El expresidente ecuatoriano Lenín Moreno ha solicitado formalmente a la justicia la suspensión condicional de su pena tras ser condenado por el delito de cohecho. Esta petición, ingresada inicialmente el lunes, será analizada por los magistrados este próximo lunes. La resolución determinará si se permite sustituir la privación de libertad mediante una serie de obligaciones y medidas legales establecidas en el código penal.
Detalles del fallo y acusaciones
La sentencia fue emitida el pasado viernes por un tribunal de la Corte Nacional de Justicia (CNJ) de Ecuador. El exmandatario fue condenado a cinco años de cárcel, junto con otras 19 personas, tras determinarse que recibió sobornos para viabilizar el financiamiento y construcción de Coca Codo Sinclair, la mayor central hidroeléctrica del país. La obra está a cargo de la empresa china Sinohydro.
Según los jueces, la empresa pagó recursos millonarios hacia un círculo empresarial que distribuyó fondos entre distintas sociedades e individuos, incluyendo integrantes del núcleo familiar del exmandatario. Los hechos se remontan a 2010, cuando Moreno ejercía como vicepresidente bajo el mandato de Rafael Correa (2007-2017). La Fiscalía acusó al expresidente y su familia de recibir parte de los 76 millones de dólares en sobornos que Sinohydro pagó para asegurar la construcción con financiamiento del Eximbank.
Implicaciones legales y familiares
Además de la pena privativa de libertad, el tribunal ordenó la incapacidad perpetua para ejercer cargos públicos a los condenados. También se dispuso la suspensión de sus derechos de participación durante el tiempo de condena, la emisión de disculpas públicas y el pago de multas. El expresidente ha negado las acusaciones, según informamos en Lenín Moreno fue condenado a cinco años por cohecho en caso Sinohydro.

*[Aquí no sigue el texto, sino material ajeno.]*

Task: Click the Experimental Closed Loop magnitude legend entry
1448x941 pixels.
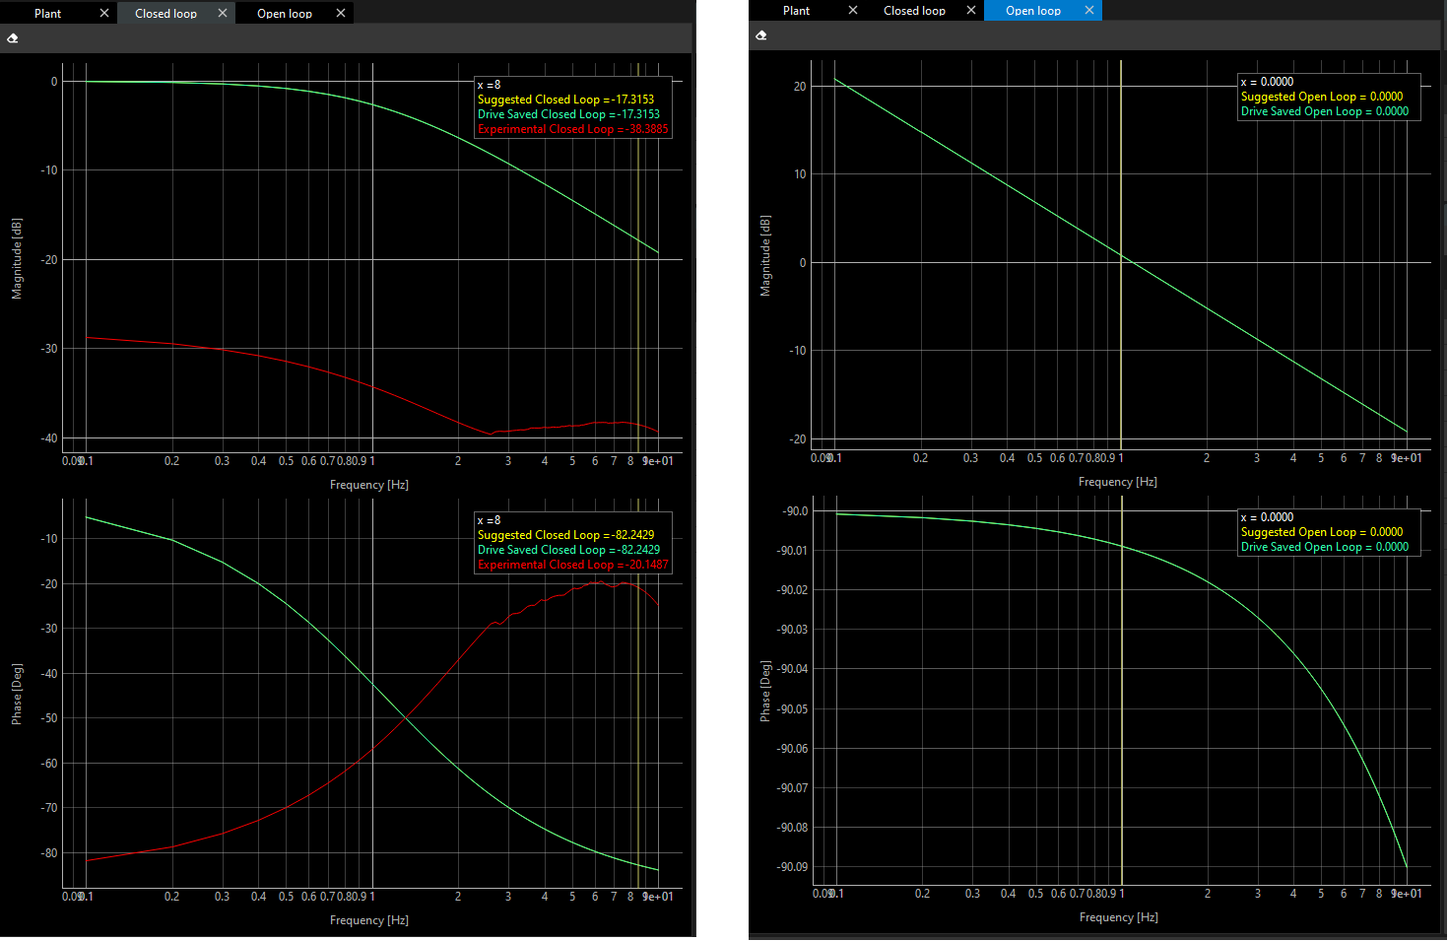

La solicitud de suspensión fue presentada también por su esposa, Rocío González; su hija Irina Moreno; y sus hermanos Edwin y Guillermo, quienes recibieron dos años y seis meses de prisión cada uno. Los sentenciados invocaron un artículo del código penal vigente al momento de los hechos, el cual permite suspender la ejecución si la pena no excede cinco años y no existen otros procesos en curso. Este precepto fue reformado en 2021 para excluir a quienes son condenados por delitos como cohecho.